Katie noted that the school began in 2020 with 133 participants, and by the previous year, about 40,000 had enrolled. Their Facebook group has grown to over 56,000 members engaging in discussions about retirement strategies.
“Many approach us feeling overwhelmed or lacking knowledge about finances. They want assistance with debt, investments, pension management, and achieving financial independence. It’s surprising how many realize they can retire far sooner than they thought once they grasp the numbers,” Katie explained.
How to Save Enough
Anthony Willis, co-founder of First Wealth, mentions that a key aspect of early retirees is having a clear direction. They know exactly what they want and when they aim to achieve it. Consistency is just as crucial, he added.
“You should aim to save regularly over the long haul to withstand market ups and downs, especially since stocks often outperform inflation over time. While it might sound simple, it’s one of the most effective paths to early retirement, whether you’re in your 20s or 40s. Retirement may feel distant in your teenage years, but starting early gives you the opportunity to create the financial future you desire.”
Getting started early also opens up opportunities for compound growth. A basic way to understand this is through the “Rule of 72.” This is a rough estimate to determine how long an investment will take to double. You simply divide 72 by the expected rate of return. So, for instance, if your investment grows by 7% each year, it will double in about ten years (72 ÷ 7). With a 10% growth rate, it’ll take about seven years.
Les Cameron from M&G Investments emphasized that while early retirement can be incredibly fulfilling, it necessitates thorough planning. “The rule of 72 is often referenced, but since investment returns can fluctuate greatly, a better strategy is to start young and allow compound interest to work for you as long as possible. Start, stay invested, and plan with a long-term view.”
Where to Invest
Another tip for those pursuing FIRE is to make use of tax-efficient accounts, which can help you retain more of your money. For instance, Isas provide up to £20,000 a year, allowing for tax-free growth and withdrawals.
Pensions are also beneficial, offering tax relief on contributions and employer matching. However, income over the personal allowance of £12,570 incurs tax on withdrawals. As pensions are accessible after age 55 (raising to 57 in 2028), those wishing to retire before then must depend on alternative savings or investment income.
This is the route Finch is taking. He contributes up to £20,000 annually to stocks and shares, currently valued at £75,000. Additionally, he puts 6% of his yearly salary into his workplace pension, matched by his employer, bringing his total contribution to 12%. He estimates that by saving around £2,000 a month across his Isa and pension for the next 16 and a half years, and assuming a growth rate of 6%, he could reach his goal of £1 million by 45.

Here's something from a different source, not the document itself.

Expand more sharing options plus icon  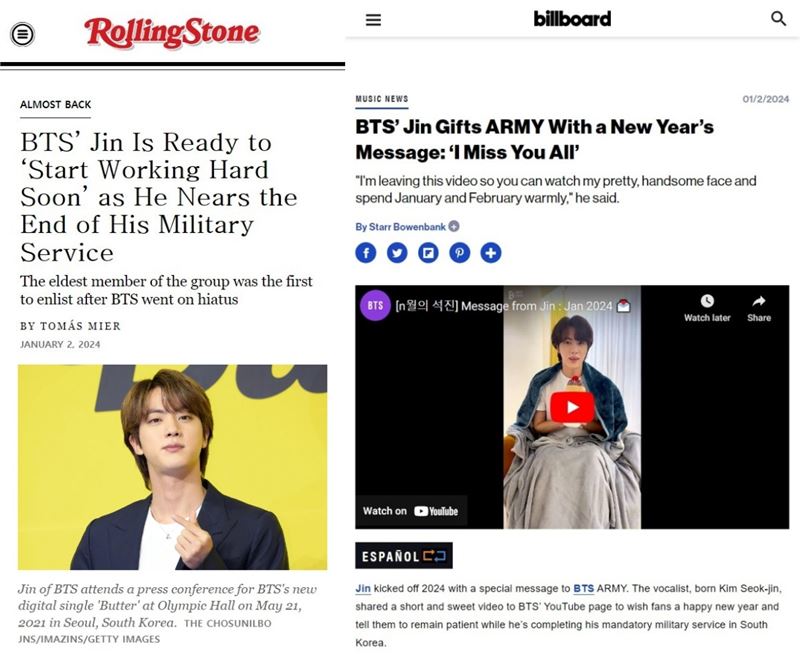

Finch has also set aside an emergency fund covering three months of salary and recently invested in an apartment with his partner. Despite his diligent saving habits, he still indulges in life; he takes holidays twice a year and attends Ipswich Town games regularly.
“I don’t really care about material possessions or dining out, so I’m fine with saving more. But I prioritize experiences. It’s all about finding balance for me. I can set aside significant amounts for investment, yet I also want to enjoy life,” Finch remarked.